Bry
Fajnie, że już po świętach. Minęły mi na siedzeniu za stołem praktycznie, bo w 1 dzień świąt byli u mnie dziadkowie, potem jeszcze teściowie przyjechali a wczoraj my u teściów.
Próbuję oduczyć moich rodziców od odwiedzania się z teściami, bo uważam, ze to nie jest zdrowe, nie jest to ich rodzina, więc nie widzę potrzeby żeby sie widywali z okazji świąt

w I dzień świąt teściowa zadzwoniła do mojej mamy, ale że było nas dużo to oni przyjechali do nas a wczoraj moja mama już nawet nie powiedziała mi, że też jadą do teściów. My z M zajeżdżamy a tam ich samochód stoi. No trochę przesada.
Rozumiem, że raz na jakiś czas się spotkają, ale na Boga nie w święta.
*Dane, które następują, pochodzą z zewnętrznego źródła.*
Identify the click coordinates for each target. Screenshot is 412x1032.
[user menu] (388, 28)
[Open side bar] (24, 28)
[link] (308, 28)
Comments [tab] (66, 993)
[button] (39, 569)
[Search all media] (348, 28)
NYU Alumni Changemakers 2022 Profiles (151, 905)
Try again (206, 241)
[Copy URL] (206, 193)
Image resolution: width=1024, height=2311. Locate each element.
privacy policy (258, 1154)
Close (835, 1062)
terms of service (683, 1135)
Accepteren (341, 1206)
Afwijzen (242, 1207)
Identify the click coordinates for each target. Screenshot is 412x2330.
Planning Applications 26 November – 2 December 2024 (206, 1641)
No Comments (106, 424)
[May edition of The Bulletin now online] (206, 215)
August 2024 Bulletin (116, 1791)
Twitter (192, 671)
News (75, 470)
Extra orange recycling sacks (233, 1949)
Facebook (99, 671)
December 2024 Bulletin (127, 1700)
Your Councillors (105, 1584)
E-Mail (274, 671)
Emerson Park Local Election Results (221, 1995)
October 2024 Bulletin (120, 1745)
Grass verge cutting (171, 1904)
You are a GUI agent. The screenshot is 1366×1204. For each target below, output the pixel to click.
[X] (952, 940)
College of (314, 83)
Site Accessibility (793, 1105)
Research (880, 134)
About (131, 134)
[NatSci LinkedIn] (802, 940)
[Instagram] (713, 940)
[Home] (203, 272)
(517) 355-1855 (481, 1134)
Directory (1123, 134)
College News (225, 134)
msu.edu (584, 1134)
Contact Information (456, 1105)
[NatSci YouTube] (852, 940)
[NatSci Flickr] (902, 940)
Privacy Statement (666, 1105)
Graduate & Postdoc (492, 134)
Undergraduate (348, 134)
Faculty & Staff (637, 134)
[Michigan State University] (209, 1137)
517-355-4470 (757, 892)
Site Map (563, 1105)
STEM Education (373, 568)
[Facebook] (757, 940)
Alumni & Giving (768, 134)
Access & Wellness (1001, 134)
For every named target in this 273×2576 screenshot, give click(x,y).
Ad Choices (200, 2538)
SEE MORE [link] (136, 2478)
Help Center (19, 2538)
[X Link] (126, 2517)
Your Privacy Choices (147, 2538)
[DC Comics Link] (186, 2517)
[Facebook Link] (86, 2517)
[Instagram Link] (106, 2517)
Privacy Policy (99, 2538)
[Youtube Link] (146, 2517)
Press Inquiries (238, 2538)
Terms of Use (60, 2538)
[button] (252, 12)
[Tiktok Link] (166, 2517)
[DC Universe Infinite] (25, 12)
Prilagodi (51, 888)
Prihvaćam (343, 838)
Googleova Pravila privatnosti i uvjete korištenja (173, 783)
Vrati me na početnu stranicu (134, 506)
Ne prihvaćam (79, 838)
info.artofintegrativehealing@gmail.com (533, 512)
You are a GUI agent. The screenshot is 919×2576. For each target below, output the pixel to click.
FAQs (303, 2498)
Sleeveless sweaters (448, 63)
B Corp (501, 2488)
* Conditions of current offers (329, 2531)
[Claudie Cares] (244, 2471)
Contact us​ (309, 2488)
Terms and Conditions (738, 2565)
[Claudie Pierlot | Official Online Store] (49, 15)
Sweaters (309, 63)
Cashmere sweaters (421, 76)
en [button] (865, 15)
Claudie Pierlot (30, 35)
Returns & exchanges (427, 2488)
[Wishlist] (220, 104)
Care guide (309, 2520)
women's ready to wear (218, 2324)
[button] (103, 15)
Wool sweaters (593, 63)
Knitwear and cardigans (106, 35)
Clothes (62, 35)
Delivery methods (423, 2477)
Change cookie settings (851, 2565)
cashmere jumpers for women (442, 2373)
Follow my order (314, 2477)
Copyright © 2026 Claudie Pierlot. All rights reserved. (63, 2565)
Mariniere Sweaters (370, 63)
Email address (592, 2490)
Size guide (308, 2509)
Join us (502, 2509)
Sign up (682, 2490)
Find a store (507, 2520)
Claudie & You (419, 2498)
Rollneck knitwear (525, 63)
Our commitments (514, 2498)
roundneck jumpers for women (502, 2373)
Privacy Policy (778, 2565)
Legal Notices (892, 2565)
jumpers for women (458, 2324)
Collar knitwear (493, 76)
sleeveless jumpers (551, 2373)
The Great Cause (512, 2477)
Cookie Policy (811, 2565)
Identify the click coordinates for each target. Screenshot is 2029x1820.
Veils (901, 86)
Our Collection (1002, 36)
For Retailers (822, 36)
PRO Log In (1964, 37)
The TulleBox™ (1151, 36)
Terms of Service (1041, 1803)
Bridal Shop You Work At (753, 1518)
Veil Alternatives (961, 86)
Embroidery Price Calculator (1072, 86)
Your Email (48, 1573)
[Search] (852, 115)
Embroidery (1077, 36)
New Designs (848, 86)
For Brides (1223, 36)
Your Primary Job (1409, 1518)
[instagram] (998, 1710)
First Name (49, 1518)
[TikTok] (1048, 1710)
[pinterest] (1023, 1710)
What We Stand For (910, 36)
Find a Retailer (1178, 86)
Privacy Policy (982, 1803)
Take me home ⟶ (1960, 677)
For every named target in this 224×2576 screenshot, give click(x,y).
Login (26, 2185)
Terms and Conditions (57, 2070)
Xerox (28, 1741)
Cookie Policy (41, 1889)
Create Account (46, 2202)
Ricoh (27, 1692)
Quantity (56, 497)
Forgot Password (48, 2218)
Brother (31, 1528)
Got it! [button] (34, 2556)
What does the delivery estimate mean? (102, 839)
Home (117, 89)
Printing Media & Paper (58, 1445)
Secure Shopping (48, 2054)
Jak będziemy mieć swój dom i taką ochotę to jednych i drugich zaprosimy a nie, ze oni za plecami się proszą.
Mają swoje rodzeństwo, rodziców, SWOICH teściów, więc niech z nimi spędzają czas.
No to sobie ponarzekałam :/
Też dzisiaj wstawię pranko, fajna pogoda to może szybko mi wyschnie.